When I started to get better, I realized how much my experience had captured people’s attention. And I realized that because I wasn’t the stereotypical type of person that gets malaria, maybe I could help educate others about this deadly disease. Let’s learn from it, and let’s see what we can change for the better. If what happened to me can actually help make change, then I could never live with myself if I’d just sat in a corner and didn’t do anything with it.
MA: You’ve since traveled all over the world to share your story and raise awareness about malaria. Tell me about the trip you took to Uganda last year.
CW: In the village I visited in Uganda, there were about a thousand people. Some people I met in this village just accepted deaths from malaria because it’s so common. What we have to do is teach communities how they can fight it themselves. The most powerful thing we can do is to empower these communities.

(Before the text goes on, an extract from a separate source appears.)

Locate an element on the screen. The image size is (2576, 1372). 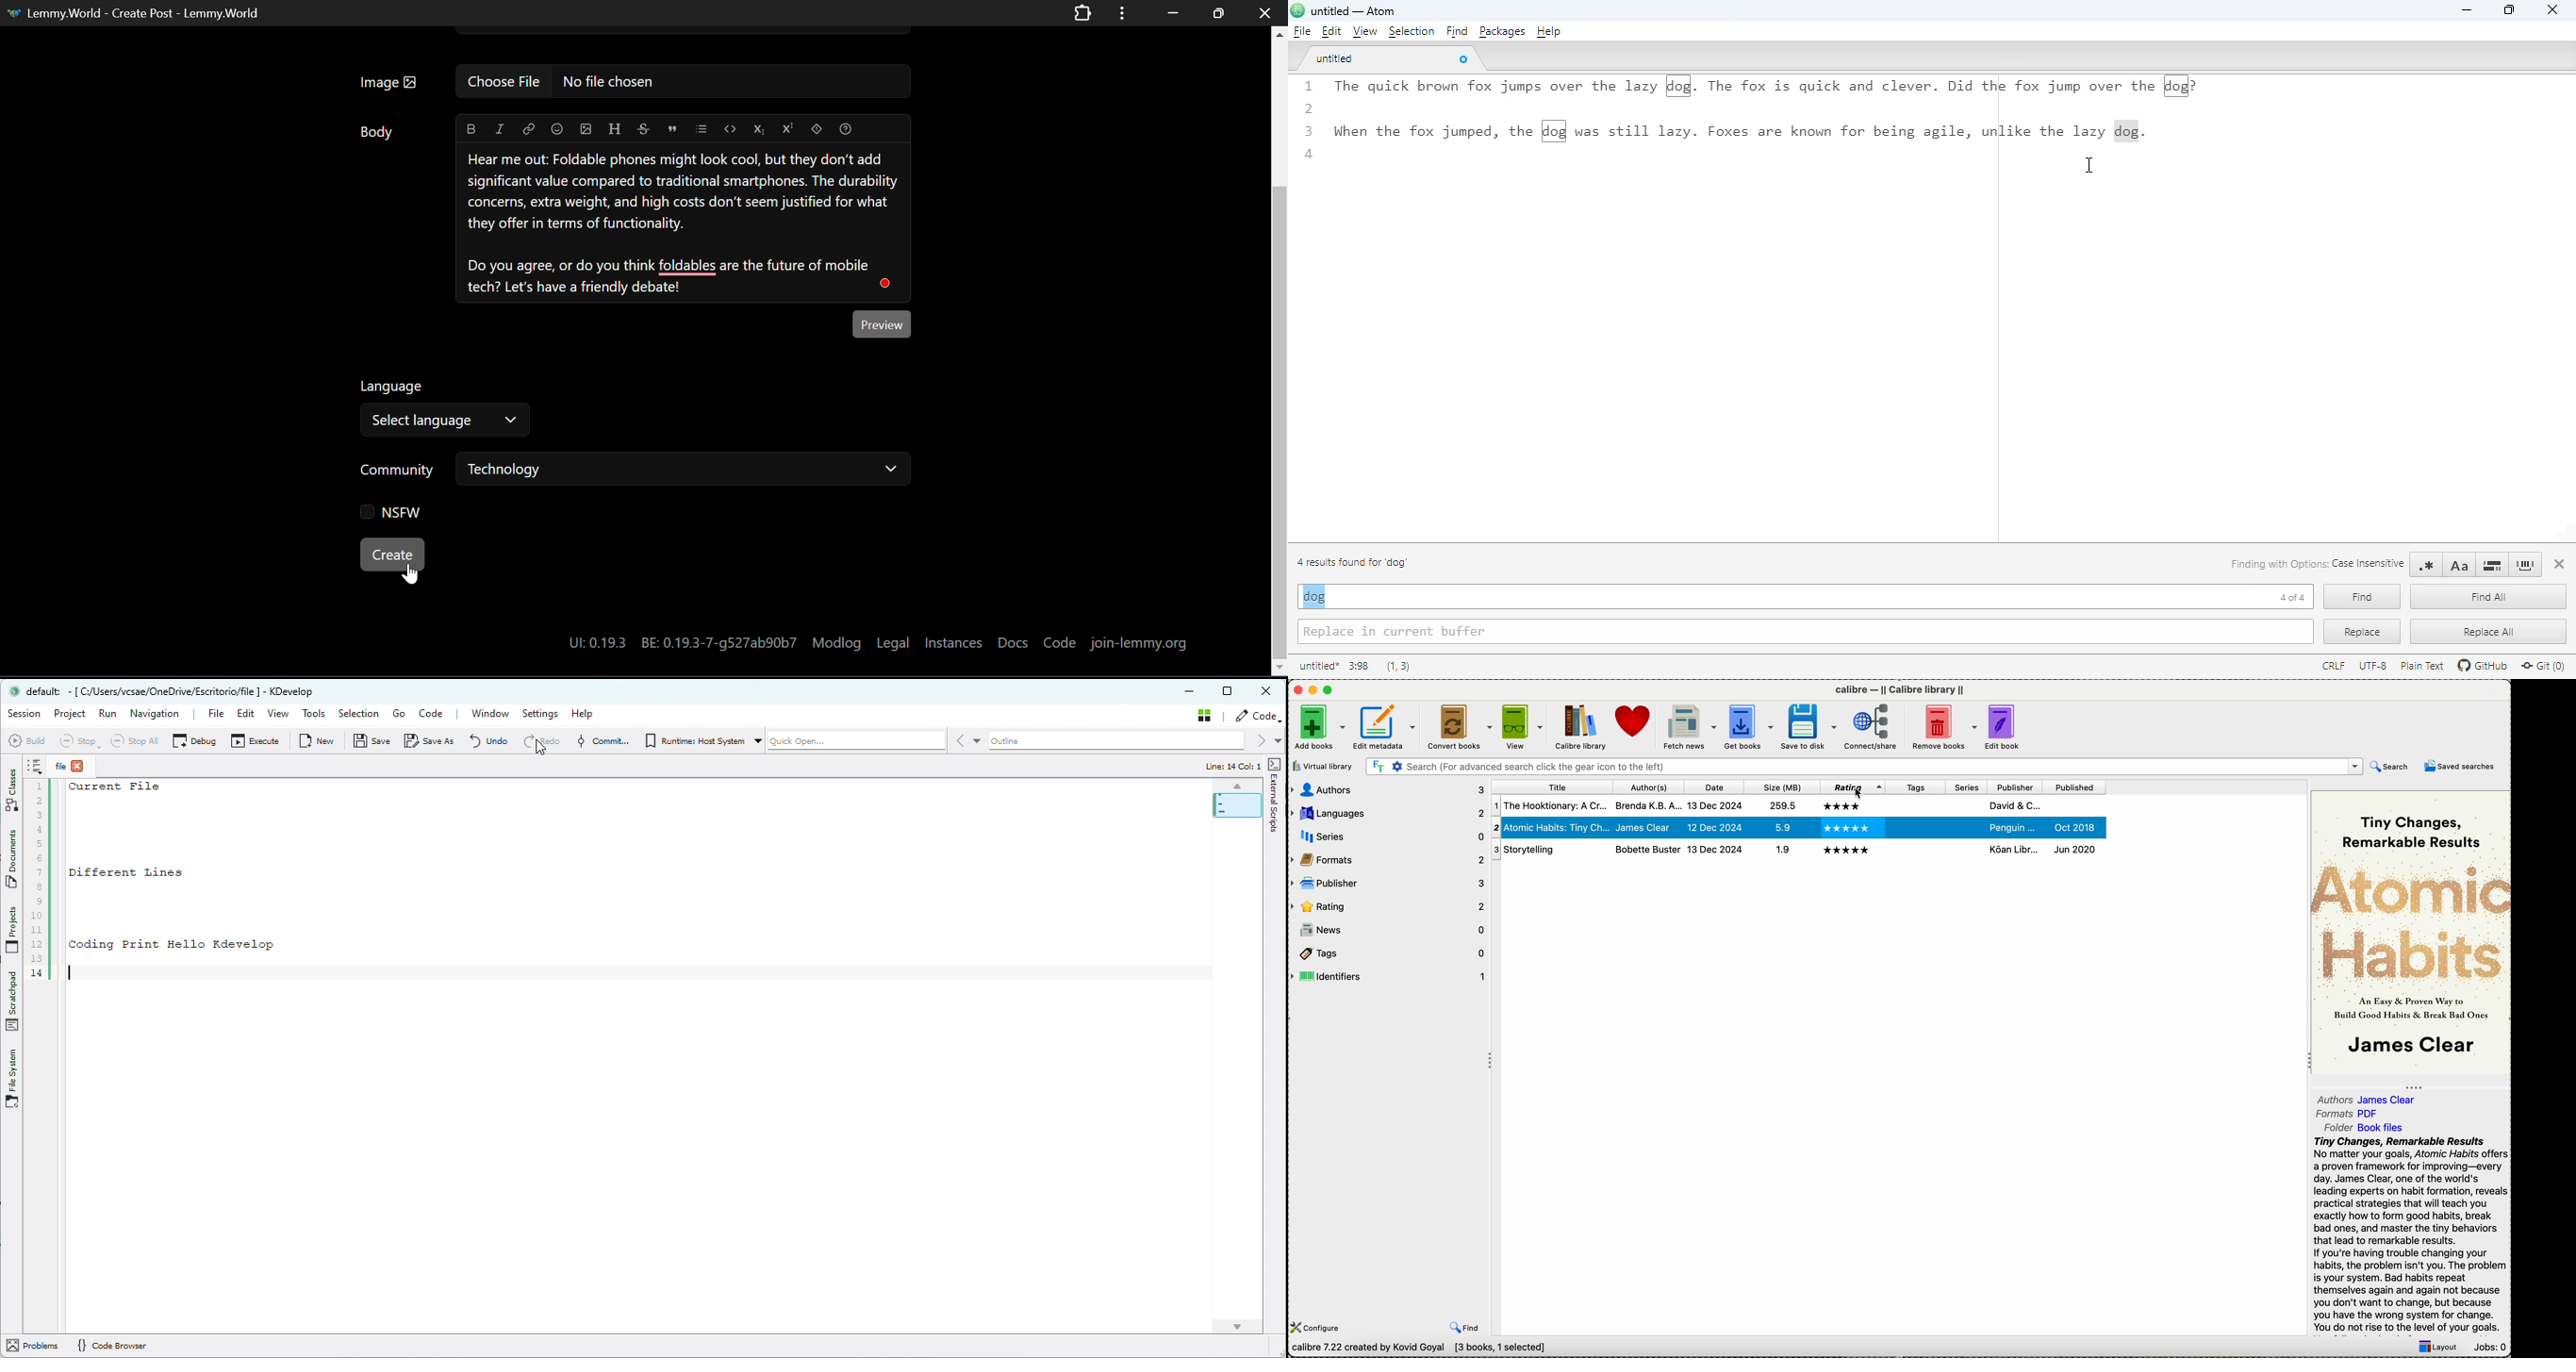
packages is located at coordinates (1502, 31).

And I met a village health worker there who has the most powerful voice in his village. His community trusts him. What I learned is that when we educate him about how to prevent malaria, he can literally educate a thousand people and then they can prevent this disease themselves — simply by providing the right resources and information. So if you invest in him, you’ve invested in a thousand people. And if you invest in a thousand people, then you’ve invested in wherever they go. There’s this ripple effect.
MA: I’d love to hear what surprised you when started to take up advocacy on malaria.
CW: I think what surprised me is how important it is to make sure we invest in people, not just in resources. The mission of Nothing But Nets is incredible — we provide these nets, which communities at risk need as a resource, but we also have to educate people about how to use the nets and what malaria actually is. It doesn’t even cost a lot of money.
I think the thing that surprised me — and the thing that I now advocate for — is that we really have to engage on a grassroots level for everything else to work.
MA: This is the third Nothing But Nets Summit that you’ve attended in the past three years. What keeps you coming back?
CW: I feel so grateful to be invited to come back, and I come back every time because what I love about Nothing But Nets and the United Nations Foundation is that they’re invested in young people and everyday champions. It’s the grassroots support we were talking about.
It’s not just about the top-down work from the UN. You also need advocates within communities to spread the message and make a difference. These young people are our changemakers, so if I can pass along some of my knowledge and experience, it’s the most worthwhile amount of time I could possibly spend.